SECURITIES AND EXCHANGE COMMISSION
Washington, D.C. 20549
FORM 8-K
CURRENT REPORT
Pursuant to Section 13 or 15(d) of the Securities Exchange Act of 1934
February 2, 2005
Date of Report (Date of earliest event reported)
HEPALIFE TECHNOLOGIES, INC.
(Exact name of registrant as specified in its charter)
Florida
(State or other jurisdiction of incorporation)
000-29819
(Commission File Number)
58-2349413
(I.R.S. Employer Identification No.)
1628 West 1st Avenue, Suite 216, Vancouver, British Columbia, V6J 1G1
(Address of principal executive offices)
(800) 518-4879
(Registrant’s telephone number, including area code)

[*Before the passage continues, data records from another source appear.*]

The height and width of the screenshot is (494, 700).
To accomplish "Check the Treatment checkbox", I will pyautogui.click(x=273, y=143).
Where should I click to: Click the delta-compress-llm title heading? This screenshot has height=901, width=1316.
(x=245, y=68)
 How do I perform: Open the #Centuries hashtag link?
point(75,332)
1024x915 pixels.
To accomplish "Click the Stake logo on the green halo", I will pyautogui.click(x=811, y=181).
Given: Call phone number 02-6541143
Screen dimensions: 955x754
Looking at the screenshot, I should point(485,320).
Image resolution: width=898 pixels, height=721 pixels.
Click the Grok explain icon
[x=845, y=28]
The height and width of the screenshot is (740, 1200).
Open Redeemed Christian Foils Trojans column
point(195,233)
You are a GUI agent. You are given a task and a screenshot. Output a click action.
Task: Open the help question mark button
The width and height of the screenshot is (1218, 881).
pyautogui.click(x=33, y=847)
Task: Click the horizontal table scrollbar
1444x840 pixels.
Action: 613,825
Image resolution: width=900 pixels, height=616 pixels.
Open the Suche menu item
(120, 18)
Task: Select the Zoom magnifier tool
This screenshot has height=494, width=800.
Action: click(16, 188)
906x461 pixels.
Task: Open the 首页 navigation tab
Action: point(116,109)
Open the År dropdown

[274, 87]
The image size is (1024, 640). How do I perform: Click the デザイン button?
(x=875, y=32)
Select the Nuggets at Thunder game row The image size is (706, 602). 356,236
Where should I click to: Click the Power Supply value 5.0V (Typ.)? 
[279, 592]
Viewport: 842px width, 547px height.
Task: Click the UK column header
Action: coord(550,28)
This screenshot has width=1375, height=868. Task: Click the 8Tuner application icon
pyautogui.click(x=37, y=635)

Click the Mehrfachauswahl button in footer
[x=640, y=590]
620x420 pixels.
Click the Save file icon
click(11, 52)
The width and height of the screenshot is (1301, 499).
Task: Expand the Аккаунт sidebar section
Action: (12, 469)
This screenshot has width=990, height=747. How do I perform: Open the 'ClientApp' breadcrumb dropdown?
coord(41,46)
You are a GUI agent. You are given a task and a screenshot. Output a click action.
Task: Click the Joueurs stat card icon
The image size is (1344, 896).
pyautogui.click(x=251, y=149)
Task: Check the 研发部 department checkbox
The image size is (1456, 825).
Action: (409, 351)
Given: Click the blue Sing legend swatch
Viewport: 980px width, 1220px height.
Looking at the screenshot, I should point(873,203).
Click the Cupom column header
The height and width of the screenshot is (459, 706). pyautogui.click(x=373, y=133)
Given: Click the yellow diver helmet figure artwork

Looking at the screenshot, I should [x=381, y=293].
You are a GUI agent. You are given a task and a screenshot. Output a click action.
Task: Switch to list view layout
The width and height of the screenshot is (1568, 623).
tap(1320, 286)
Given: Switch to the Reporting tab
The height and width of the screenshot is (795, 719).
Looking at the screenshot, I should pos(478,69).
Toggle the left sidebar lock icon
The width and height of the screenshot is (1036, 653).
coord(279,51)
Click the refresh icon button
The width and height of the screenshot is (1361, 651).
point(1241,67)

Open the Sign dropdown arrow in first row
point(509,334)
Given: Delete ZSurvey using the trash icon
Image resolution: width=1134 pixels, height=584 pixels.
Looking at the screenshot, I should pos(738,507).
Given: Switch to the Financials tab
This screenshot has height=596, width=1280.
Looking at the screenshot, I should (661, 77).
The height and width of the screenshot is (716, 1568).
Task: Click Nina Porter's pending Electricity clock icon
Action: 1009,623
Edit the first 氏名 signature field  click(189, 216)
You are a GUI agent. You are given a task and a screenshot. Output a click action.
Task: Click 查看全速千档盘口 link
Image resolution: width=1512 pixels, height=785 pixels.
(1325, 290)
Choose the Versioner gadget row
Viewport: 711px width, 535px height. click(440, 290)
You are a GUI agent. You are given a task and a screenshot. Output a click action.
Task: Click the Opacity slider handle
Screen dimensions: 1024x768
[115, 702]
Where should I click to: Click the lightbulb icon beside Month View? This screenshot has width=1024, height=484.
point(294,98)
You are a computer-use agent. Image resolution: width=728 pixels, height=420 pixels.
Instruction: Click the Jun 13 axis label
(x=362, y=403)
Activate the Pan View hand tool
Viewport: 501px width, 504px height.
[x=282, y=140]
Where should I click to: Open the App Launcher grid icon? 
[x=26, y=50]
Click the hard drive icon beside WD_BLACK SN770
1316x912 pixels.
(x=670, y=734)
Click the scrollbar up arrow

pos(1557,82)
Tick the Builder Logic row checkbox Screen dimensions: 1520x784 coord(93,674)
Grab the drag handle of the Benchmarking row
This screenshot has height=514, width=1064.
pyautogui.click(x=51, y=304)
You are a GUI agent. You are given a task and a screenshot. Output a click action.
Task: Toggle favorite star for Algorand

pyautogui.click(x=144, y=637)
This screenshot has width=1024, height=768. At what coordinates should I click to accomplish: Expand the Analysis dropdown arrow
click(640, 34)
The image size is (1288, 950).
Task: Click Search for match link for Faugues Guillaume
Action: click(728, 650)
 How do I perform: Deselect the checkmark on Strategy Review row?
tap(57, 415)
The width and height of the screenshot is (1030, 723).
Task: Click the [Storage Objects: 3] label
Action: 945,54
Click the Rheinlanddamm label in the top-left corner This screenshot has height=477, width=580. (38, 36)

Check the appropriate box below if the Form 8-K filing is intended to simultaneously satisfy the filing obligation of the registrant under any of the following provisions (see General Instruction A.2. below):
[ ] Written communications pursuant to Rule 425 under the Securities Act (17 CFR 230.425)
[ ] Soliciting material pursuant to Rule 14a-12 under the Exchange Act (17 CFR 240.14a-12)
[ ] Pre-commencement communications pursuant to Rule 14d-2(b) under the Exchange Act (17 CFR 240.14d-2(b))
[ ] Pre-commencement communications pursuant to Rule 13e-4(c) under the Exchange Act (17 CFR 240.13e-4(c))
SECTION 1. Registrant's Business and Operations
None.
SECTION 2. Financial Information
None.
SECTION 3. Securities and Trading Markets
None.
SECTION 4. Matters Related to Accountants and Financial Statements
None.
SECTION 5. Corporate Governance and Management
None.
SECTION 6. [Reserved]
N/A.
SECTION 7. Regulation FD
Except for the historical information presented in this document, the matters discussed in this Form 8-K, or otherwise incorporated by reference into this document, contain "forward-looking statements" (as such term is defined in the Private Securities Litigation Reform Act of 1995). These statements are identified by the use of forward-looking terminology such as "believes", "plans", "intend", "scheduled", "potential", "continue", "estimates", "hopes", "goal", "objective", expects", "may", "will", "should" or "anticipates" or the negative thereof or other variations thereon or comparable terminology, or by discussions of strategy that involve risks and uncertainties. The safe harbor provisions of Section 21E of the Securities Exchange Act of 1934, as amended, and Section 27A of the Securities Act of 1933, as amended, apply to forward-looking statements made by the Registrant. The reader is cautioned that no statements contained in this Form 8-K should be construed as a guarantee or assurance of future performance or results. These forward-looking statements involve risks and uncertainties, including those identified within this Form 8-K. The actual results that the Registrant achieves may differ materially from any forward-looking statements due to such risks and uncertainties. These forward-looking statements are based on current expectations, and the Registrant assumes no obligation to update this information. Readers are urged to carefully review and consider the various disclosures made by the Registrant in this Form 8-K and in the Registrant's other reports filed with the Securities and Exchange Commission that attempt to advise interested parties of the risks and factors that may affect the Registrant's business.
Note: Information in this report furnished pursuant to Item 7 shall not be deemed to be "filed" for purposes of Section 18 of the Securities Exchange Act of 1934, as amended, or otherwise subject to the liabilities of that section. The information in this current report shall not be incorporated by reference into any registration statement pursuant to the Securities Act of 1933, as amended. The furnishing of the information in this current report is not intended to, and does not, constitute a representation that such furnishing is required by Regulation FD or that the information this current report contains is material investor information that is not otherwise publicly available.
On February 2, 2005, HepaLife Technologies, Inc. issued a news release to announce plans to expand its scientific research team in order to further bolster the Company’s ongoing development of the first-of-its-kind artificial liver device, and its proprietary in vitro toxicology and pre-clinical drug testing platforms. This news release, dated February 2, 2005, is attached as Exhibit 99.1 to this Form 8-K and is incorporated herein by reference.
SECTION 8. Other Events
None.
SECTION 9. Financial Statements and Exhibits
The following exhibits are furnished as part of this report:
Exhibit 99.1 – Press Release dated February 2, 2005
SIGNATURES
Pursuant to the requirements of the Securities Exchange Act of 1934, the registrant has duly caused this report to be signed on its behalf by the undersigned hereunto duly authorized.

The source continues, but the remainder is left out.